Blog 52

The Palace of Westminster

The Houses of Parliament, or to give them their correct title, the Palace of Westminster, are currently at an early stage of a long overdue refurbishment. Their official title reflects the purpose of the original buildings on the site which served as the palace of the Kings of England from the 11th to the 16th centuries before their move to the nearby Palace of Whitehall and their more recent occupation of Buckingham Palace. The Parliament of England and the Royal Courts of Justice had met on the site since the 13th century and continued to do so until the 19th century, when George Street’s Law Courts were built on The Strand.

Almost all the current Parliament buildings date from the middle of the 19th century, when they were constructed following a devastating fire which swept through the existing buildings on the 16th of October 1834, leaving only Westminster Hall, the Jewel Tower and the cloisters and crypt of St Stephen’s Chapel remaining. Robert Smirke (architect of the British Museum) was appointed to design the new buildings, but pressure from his competitors (who ran a very effective press campaign), led to a Royal Commission being established to oversee an architectural competition.

This was famously won by Charles Barry, assisted by leading advocate of the Gothic Revival, Augustus Pugin. Barry was one of those extraordinary architects of that period who could flip from his favoured Greco-Roman Classical architecture to Gothic, depending on the building type and his client’s taste and his adoption of Pugin as his junior partner for the competition proved to be a masterstroke, which won him both the largest commission of his lifetime and one which eventually utterly exhausted him by the end of its 26-year construction period.
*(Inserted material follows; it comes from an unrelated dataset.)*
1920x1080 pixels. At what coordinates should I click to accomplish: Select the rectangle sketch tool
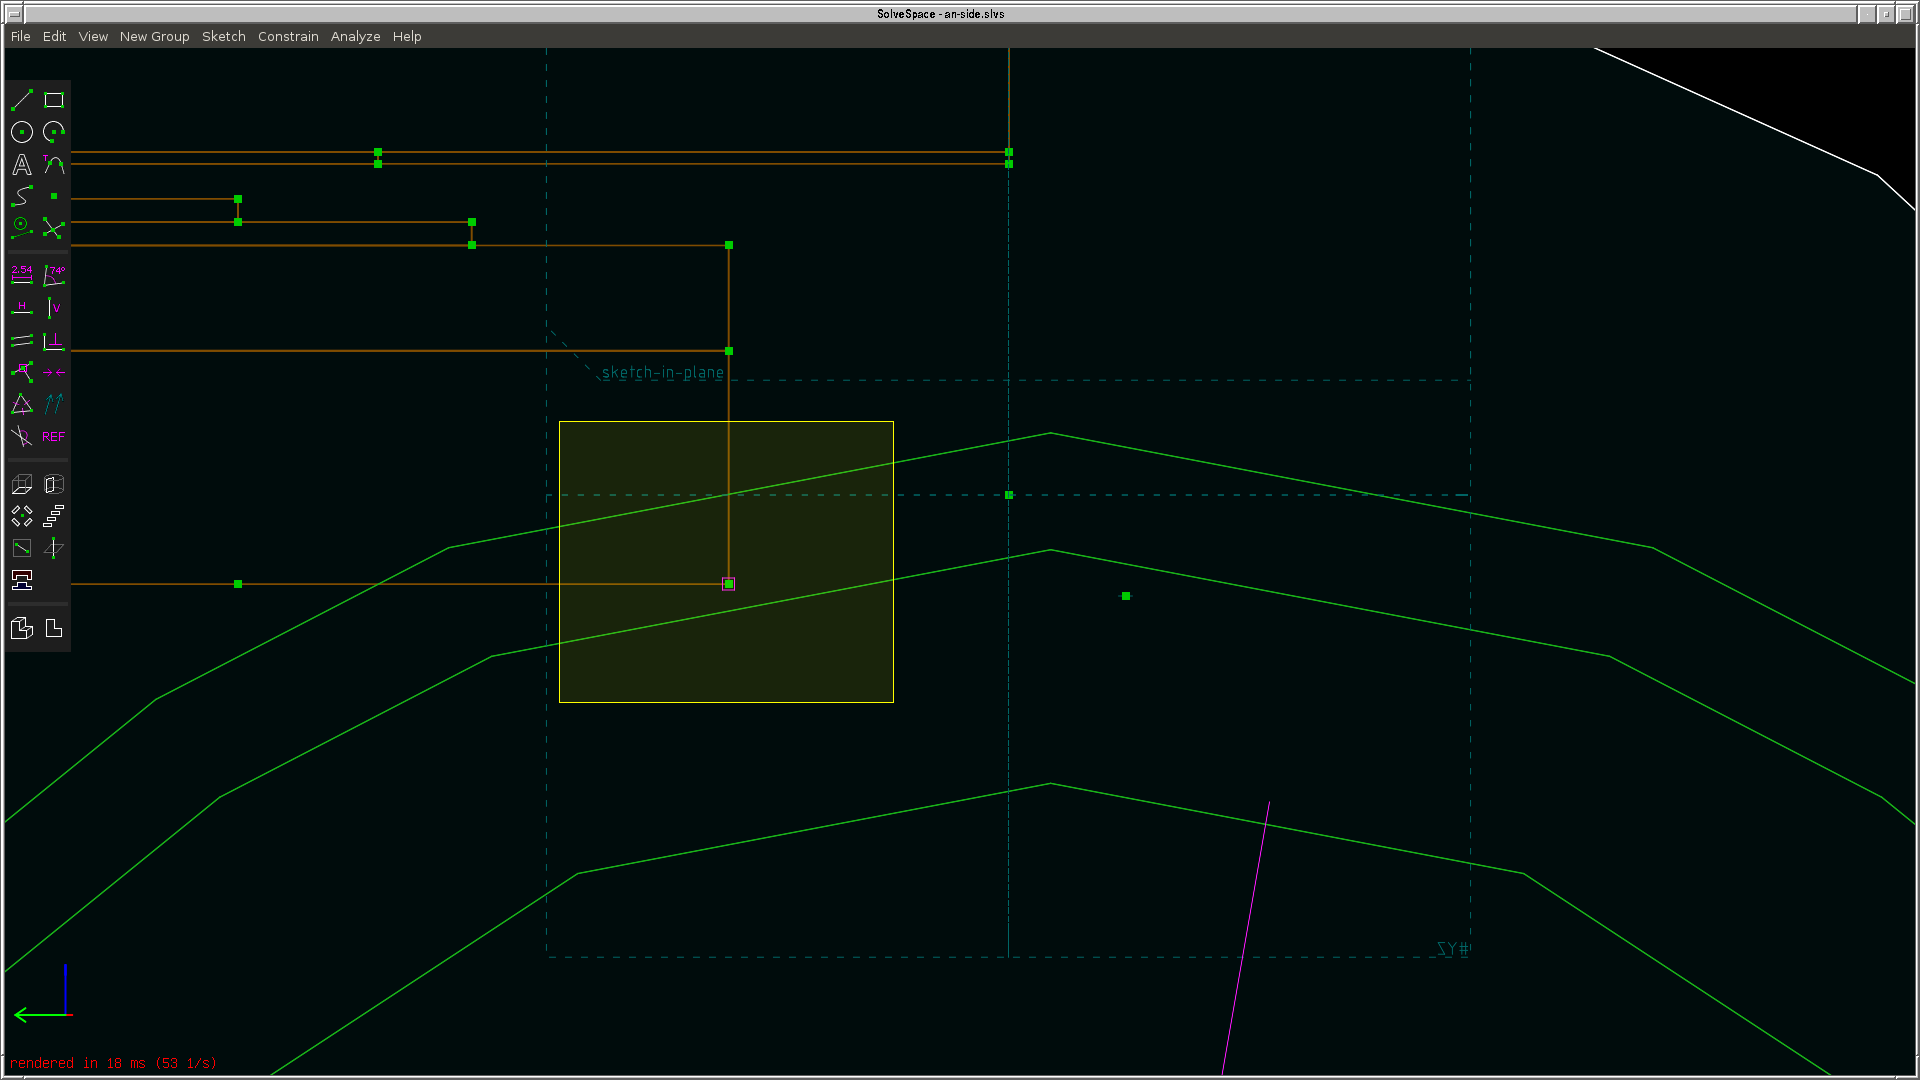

Though the reconstruction of the Palace was forced upon them, the project was seen by the Victorians as an opportunity to both celebrate the success of Britain as it moved ahead of France and Russia to become the world’s leading economy and just as importantly, to express their values to the world. The Royal Commission had prescribed Gothic to all the competitors as the most appropriate style for a Christian country and one which was rooted, not in ancient pagan cultures, but in the churches and cathedrals of the land, and Barry, (briefly assisted by Pugin before his early death in 1852), delivered his masterpiece in Late Medieval Perpendicular Gothic. Let’s hope that, refreshed, it will survive for many more centuries and continue to symbolise the home of democratic government to the world.